─── The data ───
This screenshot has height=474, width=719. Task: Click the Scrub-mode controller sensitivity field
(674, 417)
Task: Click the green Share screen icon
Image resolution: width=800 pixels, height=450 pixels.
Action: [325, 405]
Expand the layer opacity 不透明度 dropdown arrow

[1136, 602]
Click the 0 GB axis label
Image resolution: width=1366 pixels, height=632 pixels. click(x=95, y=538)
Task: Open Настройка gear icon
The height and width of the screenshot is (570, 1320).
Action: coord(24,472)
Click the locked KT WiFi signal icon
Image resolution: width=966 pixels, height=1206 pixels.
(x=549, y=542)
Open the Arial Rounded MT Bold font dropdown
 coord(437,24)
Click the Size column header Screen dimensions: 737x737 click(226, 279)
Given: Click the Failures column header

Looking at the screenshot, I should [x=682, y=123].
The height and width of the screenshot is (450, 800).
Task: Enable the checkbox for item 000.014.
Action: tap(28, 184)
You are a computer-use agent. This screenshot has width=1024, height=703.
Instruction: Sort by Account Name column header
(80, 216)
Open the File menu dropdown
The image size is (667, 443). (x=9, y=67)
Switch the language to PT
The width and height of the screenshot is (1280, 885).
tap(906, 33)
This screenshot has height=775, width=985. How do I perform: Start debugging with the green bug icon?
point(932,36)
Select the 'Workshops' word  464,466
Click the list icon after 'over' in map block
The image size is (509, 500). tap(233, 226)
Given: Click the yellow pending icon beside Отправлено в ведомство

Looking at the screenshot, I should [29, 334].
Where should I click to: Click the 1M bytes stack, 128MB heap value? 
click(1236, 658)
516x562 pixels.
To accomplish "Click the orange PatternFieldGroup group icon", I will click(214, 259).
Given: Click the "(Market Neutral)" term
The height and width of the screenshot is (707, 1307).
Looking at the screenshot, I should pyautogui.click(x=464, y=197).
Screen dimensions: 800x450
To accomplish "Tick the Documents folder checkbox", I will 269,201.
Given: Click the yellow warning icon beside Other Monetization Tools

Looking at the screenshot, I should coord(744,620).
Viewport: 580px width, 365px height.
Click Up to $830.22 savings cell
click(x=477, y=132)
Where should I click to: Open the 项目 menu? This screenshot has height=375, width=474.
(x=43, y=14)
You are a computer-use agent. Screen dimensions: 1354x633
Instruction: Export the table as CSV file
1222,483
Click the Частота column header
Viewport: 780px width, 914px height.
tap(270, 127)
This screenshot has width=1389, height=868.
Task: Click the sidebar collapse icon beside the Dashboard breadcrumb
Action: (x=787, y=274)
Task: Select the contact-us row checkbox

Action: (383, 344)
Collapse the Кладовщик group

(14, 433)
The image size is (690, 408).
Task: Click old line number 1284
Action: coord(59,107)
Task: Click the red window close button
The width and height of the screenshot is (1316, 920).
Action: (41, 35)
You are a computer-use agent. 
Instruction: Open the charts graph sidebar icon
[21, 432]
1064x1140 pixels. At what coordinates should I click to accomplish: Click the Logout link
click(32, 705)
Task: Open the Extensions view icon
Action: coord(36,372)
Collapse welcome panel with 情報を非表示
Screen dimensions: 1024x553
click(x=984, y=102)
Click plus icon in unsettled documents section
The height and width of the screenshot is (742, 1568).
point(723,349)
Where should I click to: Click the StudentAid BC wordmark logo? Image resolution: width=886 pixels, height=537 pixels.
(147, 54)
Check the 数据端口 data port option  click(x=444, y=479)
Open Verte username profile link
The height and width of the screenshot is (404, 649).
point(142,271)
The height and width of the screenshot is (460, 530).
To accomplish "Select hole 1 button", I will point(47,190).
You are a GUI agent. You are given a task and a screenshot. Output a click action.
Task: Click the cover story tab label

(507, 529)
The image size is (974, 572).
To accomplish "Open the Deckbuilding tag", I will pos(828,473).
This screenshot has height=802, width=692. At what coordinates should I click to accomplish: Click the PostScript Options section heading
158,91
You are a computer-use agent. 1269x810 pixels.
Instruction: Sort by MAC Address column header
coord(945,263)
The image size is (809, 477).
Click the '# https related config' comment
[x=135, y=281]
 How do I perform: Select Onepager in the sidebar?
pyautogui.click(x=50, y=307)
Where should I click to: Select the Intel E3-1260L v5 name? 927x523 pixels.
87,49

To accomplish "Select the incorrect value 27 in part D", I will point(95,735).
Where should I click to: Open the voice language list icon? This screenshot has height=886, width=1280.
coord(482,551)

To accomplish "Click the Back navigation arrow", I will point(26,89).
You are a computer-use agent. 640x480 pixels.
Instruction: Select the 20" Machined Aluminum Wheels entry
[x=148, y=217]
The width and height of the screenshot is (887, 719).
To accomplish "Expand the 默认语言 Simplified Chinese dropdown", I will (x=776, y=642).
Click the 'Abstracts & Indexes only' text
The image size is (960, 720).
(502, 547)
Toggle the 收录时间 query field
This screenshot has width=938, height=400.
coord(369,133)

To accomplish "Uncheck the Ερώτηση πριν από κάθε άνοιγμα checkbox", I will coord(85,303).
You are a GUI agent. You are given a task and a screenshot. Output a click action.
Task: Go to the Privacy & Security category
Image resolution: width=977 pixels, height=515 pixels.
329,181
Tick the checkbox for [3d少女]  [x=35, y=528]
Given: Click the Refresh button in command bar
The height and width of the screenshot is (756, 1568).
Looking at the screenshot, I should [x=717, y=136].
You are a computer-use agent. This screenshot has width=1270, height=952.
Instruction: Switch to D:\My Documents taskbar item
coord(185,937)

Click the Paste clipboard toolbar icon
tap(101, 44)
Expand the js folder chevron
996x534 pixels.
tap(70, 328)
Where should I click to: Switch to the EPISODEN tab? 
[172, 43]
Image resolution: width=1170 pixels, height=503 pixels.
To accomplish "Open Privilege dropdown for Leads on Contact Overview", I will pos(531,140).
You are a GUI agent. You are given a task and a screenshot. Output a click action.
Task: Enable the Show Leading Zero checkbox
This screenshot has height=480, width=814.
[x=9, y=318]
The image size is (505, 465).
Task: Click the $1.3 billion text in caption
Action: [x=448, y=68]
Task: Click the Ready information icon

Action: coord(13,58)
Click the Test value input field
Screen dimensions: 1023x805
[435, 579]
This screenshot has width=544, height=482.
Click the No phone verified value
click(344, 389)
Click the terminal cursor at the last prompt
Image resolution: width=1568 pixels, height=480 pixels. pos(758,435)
───
> **Exercise goal**
Word for word, copy out the data.

> **Output for this task**
This screenshot has height=474, width=719. Task: Click the Scrub-mode controller sensitivity field
(674, 417)
Task: Click the green Share screen icon
Image resolution: width=800 pixels, height=450 pixels.
Action: [325, 405]
Expand the layer opacity 不透明度 dropdown arrow

[1136, 602]
Click the 0 GB axis label
Image resolution: width=1366 pixels, height=632 pixels. click(x=95, y=538)
Task: Open Настройка gear icon
The height and width of the screenshot is (570, 1320).
Action: coord(24,472)
Click the locked KT WiFi signal icon
Image resolution: width=966 pixels, height=1206 pixels.
(x=549, y=542)
Open the Arial Rounded MT Bold font dropdown
 coord(437,24)
Click the Size column header Screen dimensions: 737x737 click(226, 279)
Given: Click the Failures column header

Looking at the screenshot, I should [x=682, y=123].
The height and width of the screenshot is (450, 800).
Task: Enable the checkbox for item 000.014.
Action: tap(28, 184)
You are a computer-use agent. This screenshot has width=1024, height=703.
Instruction: Sort by Account Name column header
(80, 216)
Open the File menu dropdown
The image size is (667, 443). (x=9, y=67)
Switch the language to PT
The width and height of the screenshot is (1280, 885).
tap(906, 33)
This screenshot has height=775, width=985. How do I perform: Start debugging with the green bug icon?
point(932,36)
Select the 'Workshops' word  464,466
Click the list icon after 'over' in map block
The image size is (509, 500). tap(233, 226)
Given: Click the yellow pending icon beside Отправлено в ведомство

Looking at the screenshot, I should [29, 334].
Where should I click to: Click the 1M bytes stack, 128MB heap value? 
click(1236, 658)
516x562 pixels.
To accomplish "Click the orange PatternFieldGroup group icon", I will click(214, 259).
Given: Click the "(Market Neutral)" term
The height and width of the screenshot is (707, 1307).
Looking at the screenshot, I should pyautogui.click(x=464, y=197).
Screen dimensions: 800x450
To accomplish "Tick the Documents folder checkbox", I will 269,201.
Given: Click the yellow warning icon beside Other Monetization Tools

Looking at the screenshot, I should coord(744,620).
Viewport: 580px width, 365px height.
Click Up to $830.22 savings cell
click(x=477, y=132)
Where should I click to: Open the 项目 menu? This screenshot has height=375, width=474.
(x=43, y=14)
You are a computer-use agent. Screen dimensions: 1354x633
Instruction: Export the table as CSV file
1222,483
Click the Частота column header
Viewport: 780px width, 914px height.
tap(270, 127)
This screenshot has width=1389, height=868.
Task: Click the sidebar collapse icon beside the Dashboard breadcrumb
Action: (x=787, y=274)
Task: Select the contact-us row checkbox

Action: (383, 344)
Collapse the Кладовщик group

(14, 433)
The image size is (690, 408).
Task: Click old line number 1284
Action: coord(59,107)
Task: Click the red window close button
The width and height of the screenshot is (1316, 920).
Action: (41, 35)
You are a computer-use agent. 
Instruction: Open the charts graph sidebar icon
[21, 432]
1064x1140 pixels. At what coordinates should I click to accomplish: Click the Logout link
click(32, 705)
Task: Open the Extensions view icon
Action: coord(36,372)
Collapse welcome panel with 情報を非表示
Screen dimensions: 1024x553
click(x=984, y=102)
Click plus icon in unsettled documents section
The height and width of the screenshot is (742, 1568).
point(723,349)
Where should I click to: Click the StudentAid BC wordmark logo? Image resolution: width=886 pixels, height=537 pixels.
(147, 54)
Check the 数据端口 data port option  click(x=444, y=479)
Open Verte username profile link
The height and width of the screenshot is (404, 649).
point(142,271)
The height and width of the screenshot is (460, 530).
To accomplish "Select hole 1 button", I will point(47,190).
You are a GUI agent. You are given a task and a screenshot. Output a click action.
Task: Click the cover story tab label

(507, 529)
The image size is (974, 572).
To accomplish "Open the Deckbuilding tag", I will pos(828,473).
This screenshot has height=802, width=692. At what coordinates should I click to accomplish: Click the PostScript Options section heading
158,91
You are a computer-use agent. 1269x810 pixels.
Instruction: Sort by MAC Address column header
coord(945,263)
The image size is (809, 477).
Click the '# https related config' comment
[x=135, y=281]
 How do I perform: Select Onepager in the sidebar?
pyautogui.click(x=50, y=307)
Where should I click to: Select the Intel E3-1260L v5 name? 927x523 pixels.
87,49

To accomplish "Select the incorrect value 27 in part D", I will point(95,735).
Where should I click to: Open the voice language list icon? This screenshot has height=886, width=1280.
coord(482,551)

To accomplish "Click the Back navigation arrow", I will point(26,89).
You are a computer-use agent. 640x480 pixels.
Instruction: Select the 20" Machined Aluminum Wheels entry
[x=148, y=217]
The width and height of the screenshot is (887, 719).
To accomplish "Expand the 默认语言 Simplified Chinese dropdown", I will (x=776, y=642).
Click the 'Abstracts & Indexes only' text
The image size is (960, 720).
(502, 547)
Toggle the 收录时间 query field
This screenshot has width=938, height=400.
coord(369,133)

To accomplish "Uncheck the Ερώτηση πριν από κάθε άνοιγμα checkbox", I will coord(85,303).
You are a GUI agent. You are given a task and a screenshot. Output a click action.
Task: Go to the Privacy & Security category
Image resolution: width=977 pixels, height=515 pixels.
329,181
Tick the checkbox for [3d少女]  [x=35, y=528]
Given: Click the Refresh button in command bar
The height and width of the screenshot is (756, 1568).
Looking at the screenshot, I should [x=717, y=136].
You are a computer-use agent. This screenshot has width=1270, height=952.
Instruction: Switch to D:\My Documents taskbar item
coord(185,937)

Click the Paste clipboard toolbar icon
tap(101, 44)
Expand the js folder chevron
996x534 pixels.
tap(70, 328)
Where should I click to: Switch to the EPISODEN tab? 
[172, 43]
Image resolution: width=1170 pixels, height=503 pixels.
To accomplish "Open Privilege dropdown for Leads on Contact Overview", I will pos(531,140).
You are a GUI agent. You are given a task and a screenshot. Output a click action.
Task: Enable the Show Leading Zero checkbox
This screenshot has height=480, width=814.
[x=9, y=318]
The image size is (505, 465).
Task: Click the $1.3 billion text in caption
Action: [x=448, y=68]
Task: Click the Ready information icon

Action: coord(13,58)
Click the Test value input field
Screen dimensions: 1023x805
[435, 579]
This screenshot has width=544, height=482.
Click the No phone verified value
click(344, 389)
Click the terminal cursor at the last prompt
Image resolution: width=1568 pixels, height=480 pixels. pos(758,435)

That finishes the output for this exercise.